_Extract to read:_
What about rules yielding numerical values for the funds rate?

Since money demand became highly interest sensitive with the deregulation of interest rates
in the early 1980s, the proposal of Milton Friedman (1960) for a rule based on money growth has
become infeasible. The reason is that when the economy weakens and interest rates need to decline,
money demand increases. The resulting increased money growth then would send an inappropriate
signal that interest rates should rise. During periods of financial distress, the flight to quality and to
liquid assets also increases the demand for demand deposits. Again, rapid money growth is a
misleading guide to monetary policy. As a result, Friedman’s k-percent money growth rule has been
displaced. However, the reasons for abandoning it do not bear on his underlying supposition about
what a central bank can and cannot control. Friedman’s rule for steady money growth would have
supplied a stable nominal anchor in terms of domestic prices while turning over to the price system
the determination of real variables, such as the real interest rate and the unemployment rate.

_Aim:_ Copy the excerpt on Friedman's money growth rule in full, word for word. Work only from the excerpt on Friedman's money growth rule.

_Dataset entries:_
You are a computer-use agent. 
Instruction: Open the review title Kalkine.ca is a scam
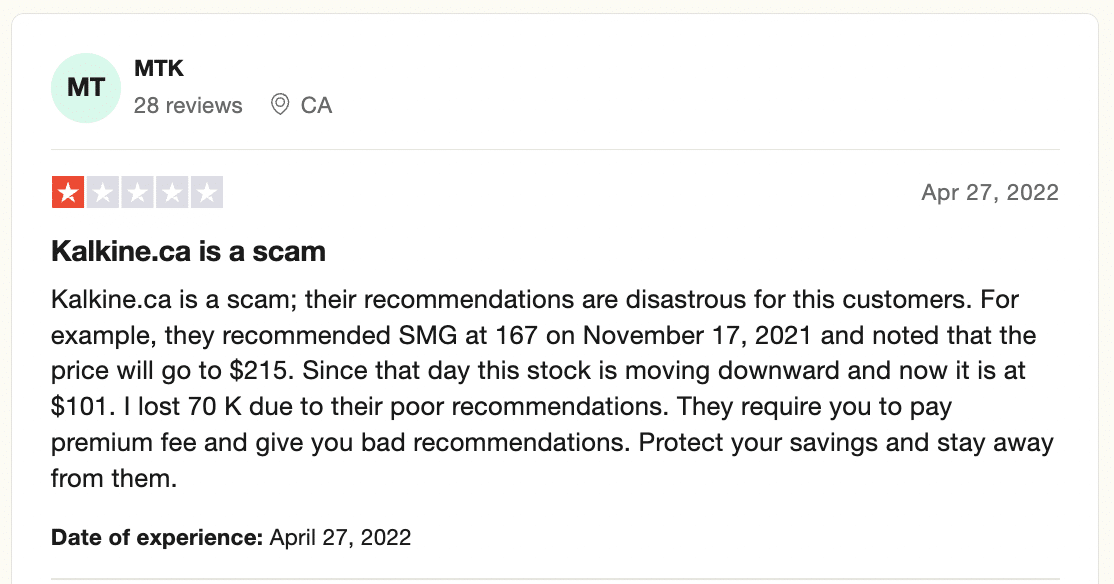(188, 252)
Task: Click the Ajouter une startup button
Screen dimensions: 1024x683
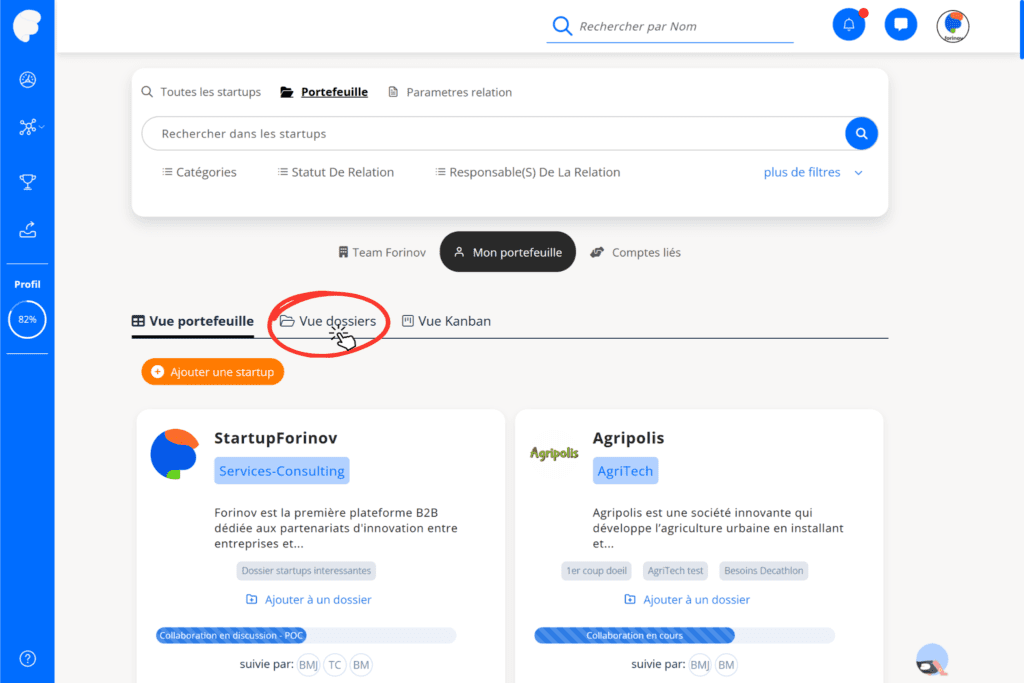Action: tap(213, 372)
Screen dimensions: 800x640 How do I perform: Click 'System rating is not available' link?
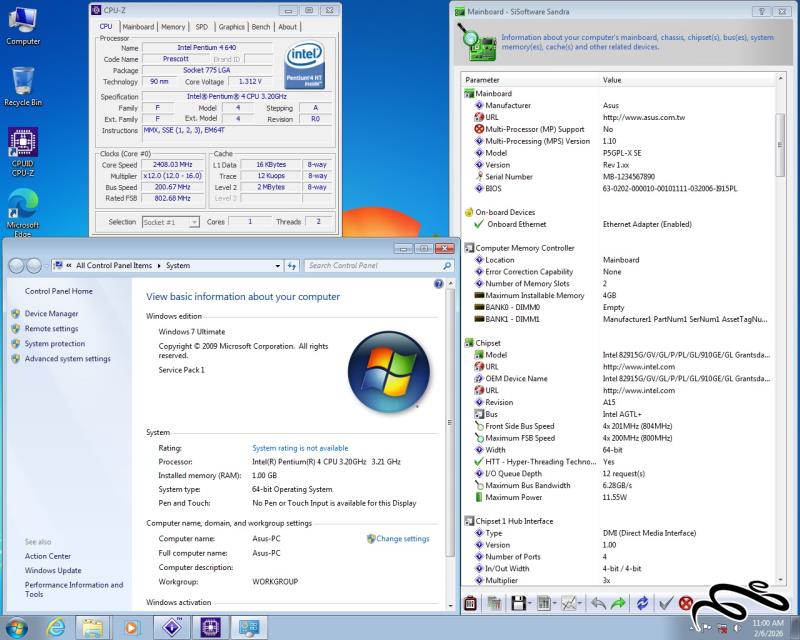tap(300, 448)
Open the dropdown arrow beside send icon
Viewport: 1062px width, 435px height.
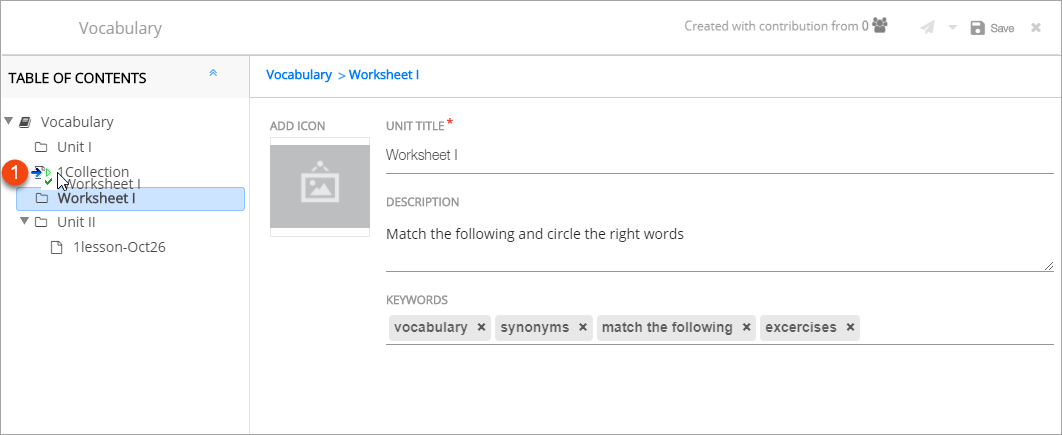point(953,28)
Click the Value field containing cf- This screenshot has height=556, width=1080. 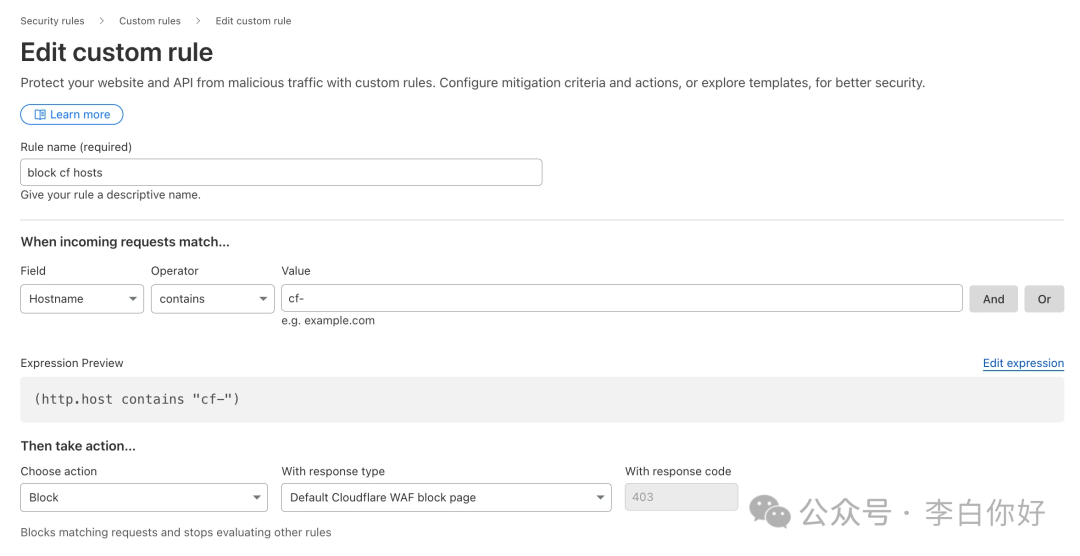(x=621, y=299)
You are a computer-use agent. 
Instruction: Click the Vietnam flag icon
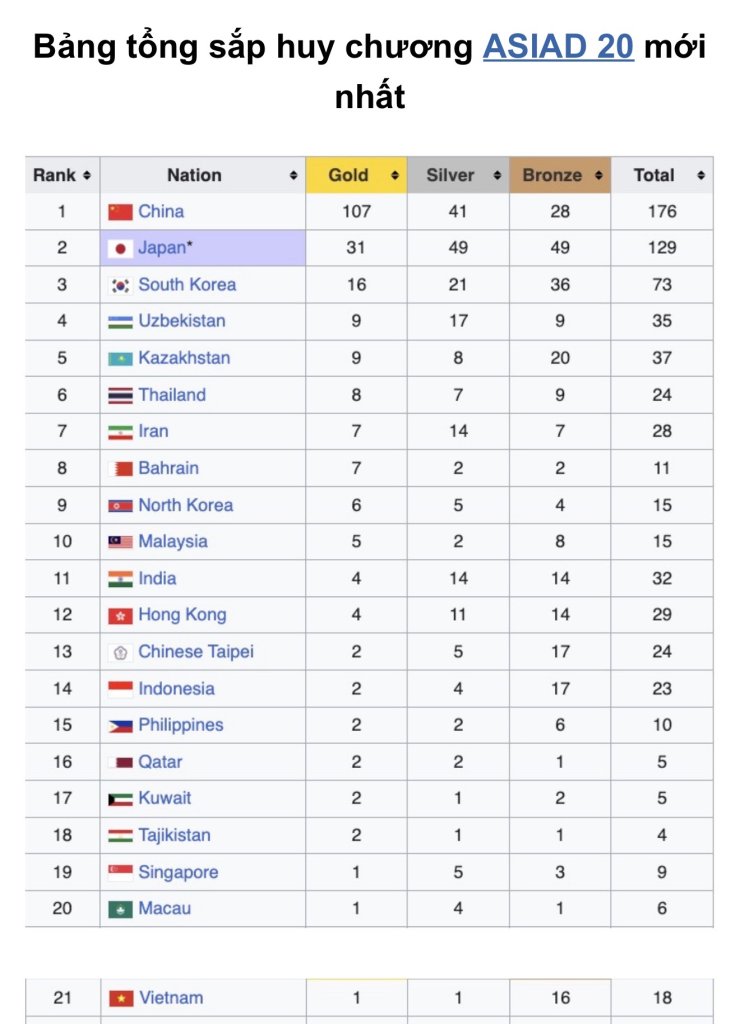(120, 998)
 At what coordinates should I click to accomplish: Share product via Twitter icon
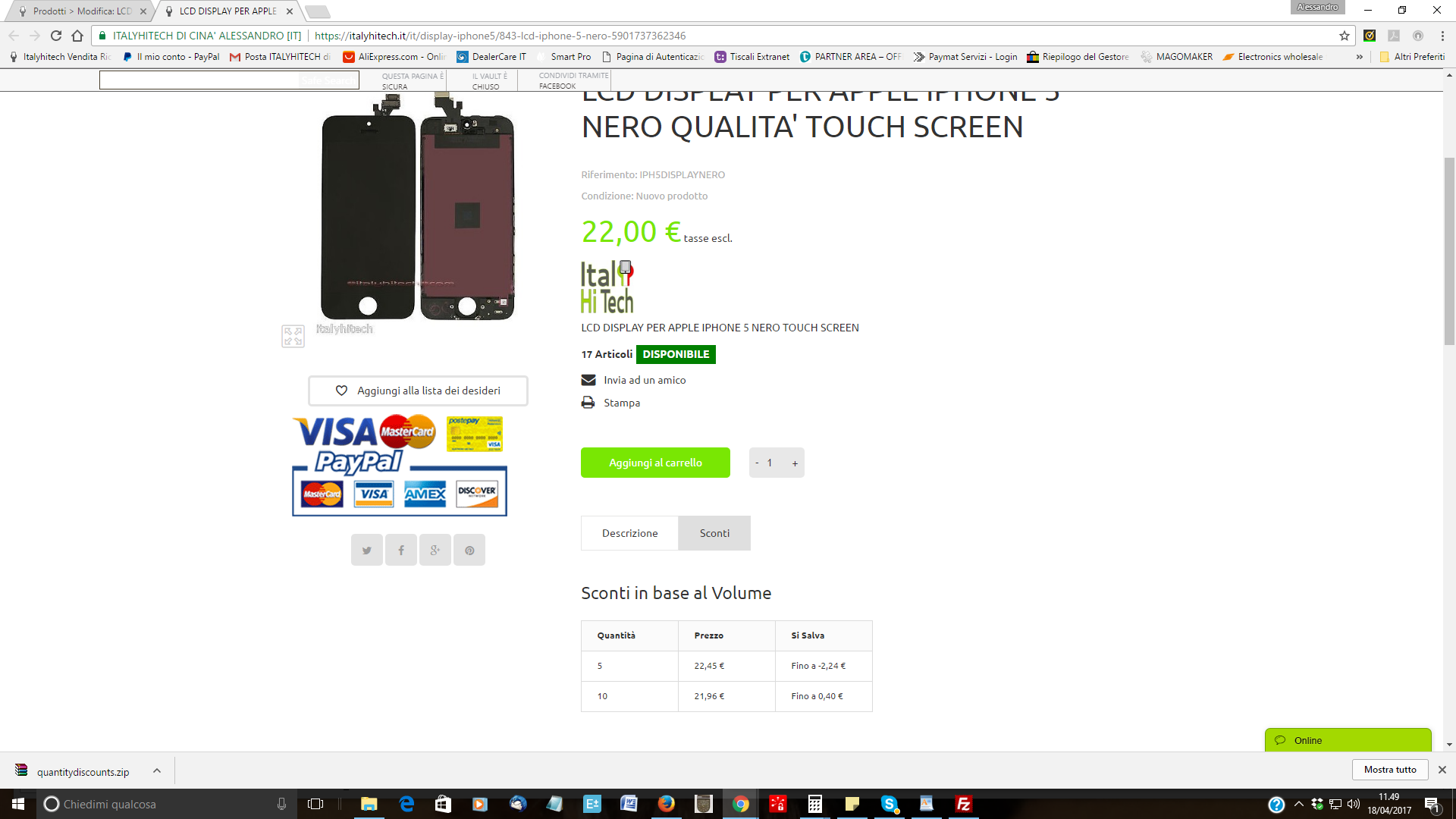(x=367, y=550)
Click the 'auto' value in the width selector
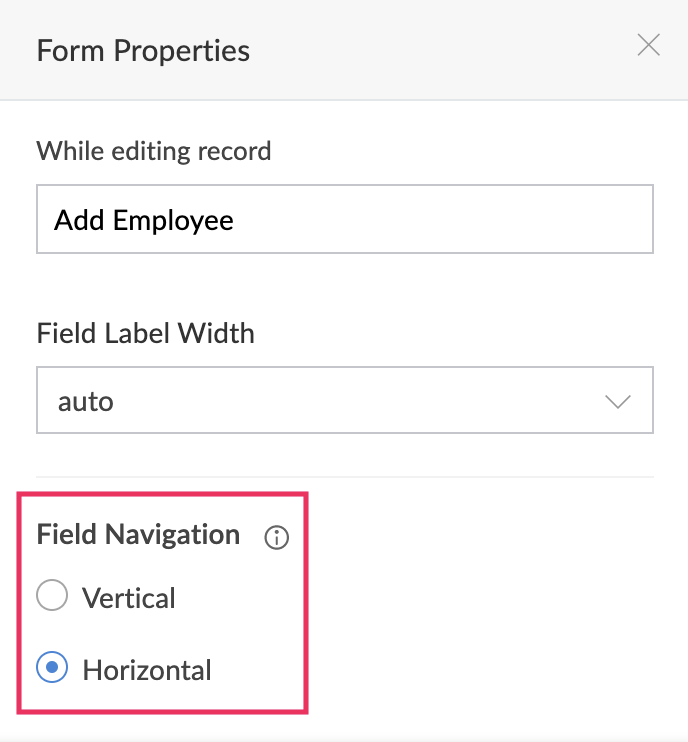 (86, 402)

_Solved exercise:_
What about rules yielding numerical values for the funds rate?

Since money demand became highly interest sensitive with the deregulation of interest rates
in the early 1980s, the proposal of Milton Friedman (1960) for a rule based on money growth has
become infeasible. The reason is that when the economy weakens and interest rates need to decline,
money demand increases. The resulting increased money growth then would send an inappropriate
signal that interest rates should rise. During periods of financial distress, the flight to quality and to
liquid assets also increases the demand for demand deposits. Again, rapid money growth is a
misleading guide to monetary policy. As a result, Friedman’s k-percent money growth rule has been
displaced. However, the reasons for abandoning it do not bear on his underlying supposition about
what a central bank can and cannot control. Friedman’s rule for steady money growth would have
supplied a stable nominal anchor in terms of domestic prices while turning over to the price system
the determination of real variables, such as the real interest rate and the unemployment rate.